Los individualistas son revolucionarios, pero no creen en la Revolución. No creer en ella no quiere decir que sea imposible. Tal cosa resultaría absurda. Nosotros negamos que sea posible antes de mucho tiempo; y añadimos que, si un movimiento revolucionario se produjese en el presente, aunque saliese victorioso, su valor innovador sería mínimo […]. La revolución aún está lejana; y, puesto que pensamos que las alegrías de la vida se encuentran en el Presente, creemos poco razonable consagrar nuestros esfuerzos a dicho futuro [1].

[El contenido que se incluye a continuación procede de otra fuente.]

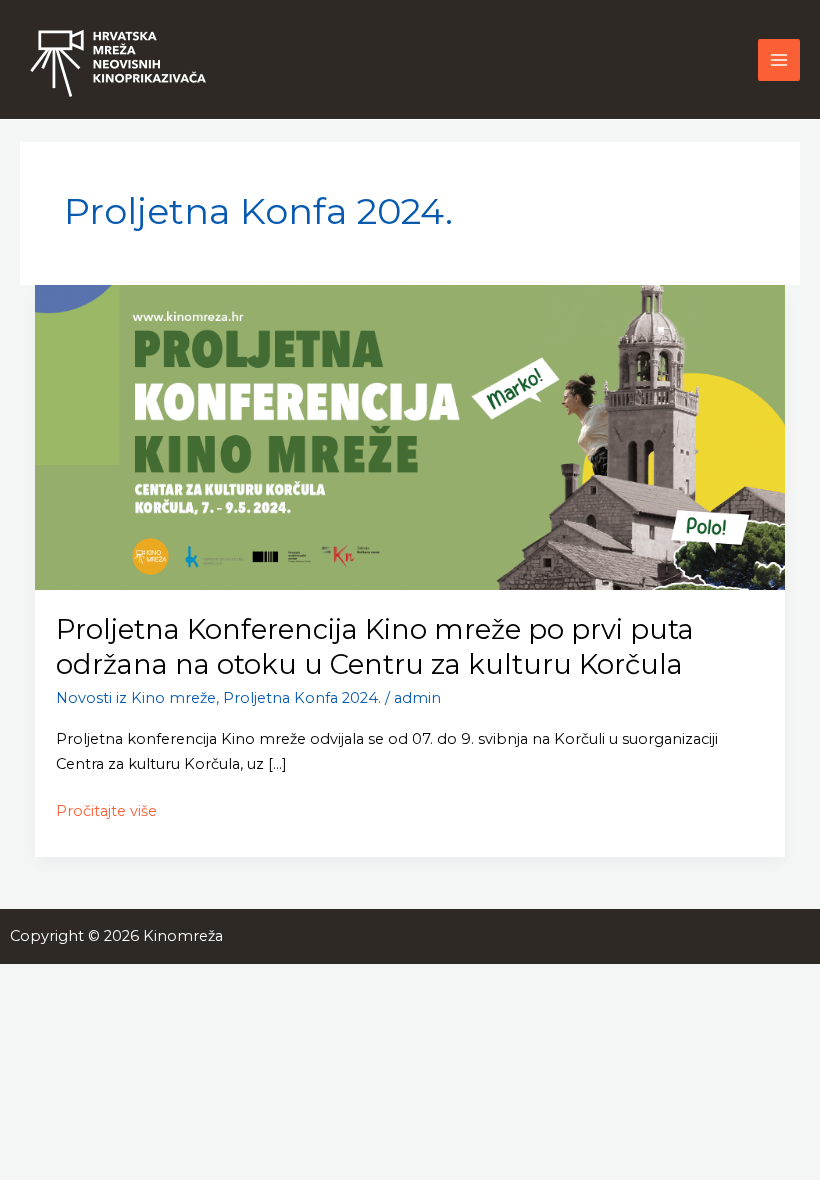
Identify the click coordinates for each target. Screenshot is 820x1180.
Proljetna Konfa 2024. (302, 698)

Esta urgencia por vivir es reafirmada constantemente a lo largo de las columnas de l’anarchie, órgano de los individualistas anarquistas: “La vida, toda la vida, se encuentra en el presente. Esperar es perderla” [2]. Pero su rechazo de trabajar por la revolución se funda también en la certidumbre de que ésta no podría dar a luz un mundo mejor en el actual estado de las mentalidades:
Siempre hemos dicho que votar no servía de nada, que hacer la revolución no servía de nada, que sindicarse no servía de nada en tanto los hombres sigan siendo lo que son. Hacer la revolución uno mismo, liberarse de los prejuicios, formar individualidades conscientes, he aquí el trabajo de la anarquía [3].
Realizan, en efecto, una constatación pesimista del estado de alienación en el que se encuentran sumergidas las masas, de su debil combatividad, de su demasiado elevada natalidad, del excesivo consumo de alcohol y tabaco.
Su crítica del obrerismo es feroz. Acusan a los revolucionarios y a los sindicalistas de rendir culto al trabajador, a un trabajador de imagen de Épinal, sano, vigoroso y orgulloso. A la clase obrera redentora, sujeto de la historia, oponen “el lamentable rebaño” cuya resignación confirma la tesis de la servidumbre voluntaria desarrollada por La Boétie. Convencidos de que la opresión no se mantiene más que por la complicidad de los oprimidos, consideran que la lucha contra los tiranos interiores debe acompañar a la lucha contra los tiranos exteriores:
El enemigo más áspero de combatir está en ti, está anclado en tu cerebro. Es uno, pero tiene diversas máscaras: es el prejuicio Dios, el prejuicio Patria, el prejuicio Familia, el prejuicio Propiedad. Se llama Autoridad, la santa prisión Autoridad, ante la cual se inclinan todos los cuerpos y todos los cerebros [5].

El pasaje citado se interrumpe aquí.